Swap.com: an eBay for Sharing

Finding a new home for unwanted media reveals a significant sharing inefficiency. Anyone who has urgently foisted unwanted books or CD's on reluctant friends prior to a cross-country move is familiar with the problem. But even if you're not rushing to get out of Dodge, it can be tough to find a home for the unwanted items you own. Swap.com endeavors to solve this sharing problem, connecting people who have unwanted books, music, movies and games with folks who want them, for a nominal transaction and shipping fee. Like an almost-free eBay for media, Swap.com provides an efficient tool for collaborative consumption. Swap.com CEO Jeff Bennett spoke with Shareable about the service, and its role in the larger movement.

How did you get engaged in the collaborative consumption movement?

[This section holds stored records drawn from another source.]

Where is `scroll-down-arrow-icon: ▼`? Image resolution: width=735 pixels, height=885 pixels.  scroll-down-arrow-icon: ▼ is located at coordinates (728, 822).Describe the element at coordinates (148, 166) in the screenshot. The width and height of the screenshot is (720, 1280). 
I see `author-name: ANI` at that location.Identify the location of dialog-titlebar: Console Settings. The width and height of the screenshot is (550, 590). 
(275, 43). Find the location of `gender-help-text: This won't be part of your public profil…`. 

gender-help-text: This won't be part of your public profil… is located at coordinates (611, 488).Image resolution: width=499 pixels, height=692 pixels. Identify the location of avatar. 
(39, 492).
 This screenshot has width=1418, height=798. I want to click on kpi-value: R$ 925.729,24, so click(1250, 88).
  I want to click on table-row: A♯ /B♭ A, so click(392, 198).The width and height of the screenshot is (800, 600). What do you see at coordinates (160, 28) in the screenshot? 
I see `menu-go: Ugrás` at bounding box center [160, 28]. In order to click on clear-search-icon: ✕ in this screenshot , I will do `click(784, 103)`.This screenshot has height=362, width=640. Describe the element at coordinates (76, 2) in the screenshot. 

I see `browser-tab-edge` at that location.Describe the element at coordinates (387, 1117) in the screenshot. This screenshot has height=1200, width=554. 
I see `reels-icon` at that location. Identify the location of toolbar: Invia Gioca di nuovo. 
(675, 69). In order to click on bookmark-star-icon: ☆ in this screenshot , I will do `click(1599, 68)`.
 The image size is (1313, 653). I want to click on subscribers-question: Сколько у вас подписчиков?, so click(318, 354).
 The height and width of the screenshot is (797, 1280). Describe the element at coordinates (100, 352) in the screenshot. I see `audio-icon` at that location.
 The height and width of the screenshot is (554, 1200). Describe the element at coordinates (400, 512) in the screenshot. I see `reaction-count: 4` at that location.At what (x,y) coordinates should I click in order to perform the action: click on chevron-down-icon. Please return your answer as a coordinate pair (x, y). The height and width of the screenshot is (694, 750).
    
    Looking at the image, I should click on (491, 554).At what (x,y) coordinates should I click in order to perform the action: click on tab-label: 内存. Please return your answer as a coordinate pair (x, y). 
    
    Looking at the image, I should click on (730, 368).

I have a track record building and scaling marketplaces, and I was drawn to the Swap space as I felt it was such a natural behavior, yet there was no marketplace to support it. I could see there was a tremendous amount of offline activity already going on, and recognized that were growth opportunities both online and offline. I could also see the drivers for a larger movement as we move into an era of more mindful consumption.  

How does Swap.com work?

Swap.com enables its 1 million members to swap items they already have for items they want. The site is extremely easy to use, and anyone can register for free to set up a “have” list and a “want” list. Then, the site’s two- and three-way trade algorithms instantly find all of the items members can receive in exchange for those items they “have.” 

What is Swap.com's role in encouraging collaborative consumption, and how does the company give back to and help the larger cultural trend?

By enabling swaps, our community is helping to conserve the planet. In 2010 alone members have reduced their carbon footprint by 10.2 million pounds by reducing the consumption of new resources. In addition, we are about to launch "Swap.com for schools," a charitable initiative that seeks to help teachers and schools acquire books needed for their students from the Swap.com community. At Swap.com, we truly want to change the world, and we are offering our platform and collaborating with our community to make this a reality. 

Where do you see Swap.com in five years? How about collaborative consumption?

Our goal is for Swap.com to become the eBay of Swap and we’re working to create the world’s largest community of swappers. We believe that collaborative consumption is here to stay as we all rationalize the realities of the new global economy.  

What advice would you offer to other socially-minded entrepreneurs interested in collaborative consumption?

I would say that the cause is very worthy and the tasks at hand are enormous. I would welcome their entrance into this growing market.